Dalam ekonomi, semangat atas dasar Pasal 33 UUD 1945. Dalam demokrasi politik, rakyat menjadi pengendali jalannya kekuasaan. Semua urusan yang menyangkut kepentingan bersama seperti politik, ekonomi, pendidikan, kesenian, dan lain-lain, menjadi urusan rakyat.

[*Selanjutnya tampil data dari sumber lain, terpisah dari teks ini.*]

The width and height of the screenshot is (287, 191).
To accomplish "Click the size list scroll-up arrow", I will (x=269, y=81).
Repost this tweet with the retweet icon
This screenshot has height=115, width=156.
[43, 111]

Ini mensyaratkan adanya partisipasi rakyat, baik melalui partai politik atau organisasi sosial maupun sebagai individu, dalam merumuskan dan memutuskan kebijakan yang menyangkut kepentingan bersama. Dalam demokrasi ekonomi, semangatnya adalah pemilikan sosial terhadap alat-alat produksi dan sumber daya ekonomi.

Spirit ini ada di dalam Pasal 33 UUD 1945. Tidak adanya lagi kepemilikan alat produksi di tangan segelintir orang, yakni kaum borjuis. Sementara rakyat banyak dipaksa menjadi buruh upahan. Sosio-demokrasi memposisikan rakyat jelata sebagai pemegang roda kereta kemerdekaan. Dan sosio-demokrasi melalui kesetaraan di lapangan politik dan ekonomi akan membuka sangat lebar jalan menuju, dunia sama rata-sama rasa.

Sangat disayangkan, penyelenggaran negara selama hampir 75 tahun kemerdekaan dan setiap memperingati kebangkitan nasional, terutama di Orba – Reformasi sekarang bertolak belakang dengan keinginan sang proklamator. Dengan mengadopsi sistem kapitalisme, menjadikan rakyat jelata budak dan pemegang roda kemenangan kembali adalah kaum borjuis.

Sudah menjadi hal lumrah lagi, Di usia kemerdekaan yang sudah hampir 75 tahun bangsa ini bukan mendekati ‘Dunia sama rata-sama rasa’  melainkan merasakan ‘Dunia sama ratap-sama nangis’.